Temporally consistent survival prediction for non-uniform longitudinal data.
Journal:
Journal of biomedical informatics
Published Date:
Feb 11, 2026
Abstract
OBJECTIVE: Traditional survival prediction models use a patient's covariates at a single time point to estimate the time until a specific event occurs, such as death or hospital readmission. However, in many longitudinal datasets, patient covariates are recorded at multiple time points, typically with varying intervals. Our objective is to learn a survival prediction model by training on longitudinal datasets with non-uniform time intervals between covariate measurements, both within and across patient trajectories.
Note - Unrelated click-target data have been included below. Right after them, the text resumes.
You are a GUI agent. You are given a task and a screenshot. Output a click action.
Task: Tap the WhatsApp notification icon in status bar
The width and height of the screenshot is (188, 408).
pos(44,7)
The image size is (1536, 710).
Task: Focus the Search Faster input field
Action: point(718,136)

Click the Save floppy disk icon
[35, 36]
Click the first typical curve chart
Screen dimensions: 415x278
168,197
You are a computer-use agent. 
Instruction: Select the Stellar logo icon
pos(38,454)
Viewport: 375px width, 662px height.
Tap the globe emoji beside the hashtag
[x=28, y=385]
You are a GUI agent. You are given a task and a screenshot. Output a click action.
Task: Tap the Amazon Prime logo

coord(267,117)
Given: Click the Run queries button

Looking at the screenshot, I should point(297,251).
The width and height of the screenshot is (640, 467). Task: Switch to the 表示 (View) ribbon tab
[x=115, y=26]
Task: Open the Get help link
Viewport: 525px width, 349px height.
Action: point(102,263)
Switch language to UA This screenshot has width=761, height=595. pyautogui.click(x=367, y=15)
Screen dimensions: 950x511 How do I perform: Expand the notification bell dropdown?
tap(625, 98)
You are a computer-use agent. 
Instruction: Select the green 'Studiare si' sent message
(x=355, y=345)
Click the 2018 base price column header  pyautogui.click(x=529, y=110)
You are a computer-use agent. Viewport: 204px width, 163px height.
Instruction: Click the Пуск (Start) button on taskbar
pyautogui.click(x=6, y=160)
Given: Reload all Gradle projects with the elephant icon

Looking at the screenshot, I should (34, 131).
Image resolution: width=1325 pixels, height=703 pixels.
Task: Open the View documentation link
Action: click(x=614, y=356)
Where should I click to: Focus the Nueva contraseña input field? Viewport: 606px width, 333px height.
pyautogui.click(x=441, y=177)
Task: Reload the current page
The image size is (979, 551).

METHODS: We propose a new algorithm, Temporally Consistent Multi-Task Logistic Regression (TC-MTLR), which incorporates concepts from distributional reinforcement learning to model survival outcomes. Unlike existing dynamic survival prediction algorithms, TC-MTLR is designed to leverage the non-uniformity of longitudinal measurements. We evaluate this method against two standard and two dynamic survival prediction algorithms across three short and three long longitudinal datasets, including two related to healthcare. RESULTS: On short datasets, TC-MTLR achieves top performance in Concordance Index (C-Index) and Uncensored Mean Average Error (MAE-Uncensored) while displaying mixed results according to Integrated Brier Score (IBS) and Pseudo-Observable MAE (MAE-PO). However, on long datasets, TC-MTLR achieves similar C-Index performance as the other survival predictions methods while outperforming them according to MAE-PO and achieving top performance according to MAE-Uncensored and IBS. CONCLUSION: TC-MTLR effectively utilizes the non-uniform temporal structure of longitudinal datasets, offering a competitive and often superior alternative to existing survival prediction models.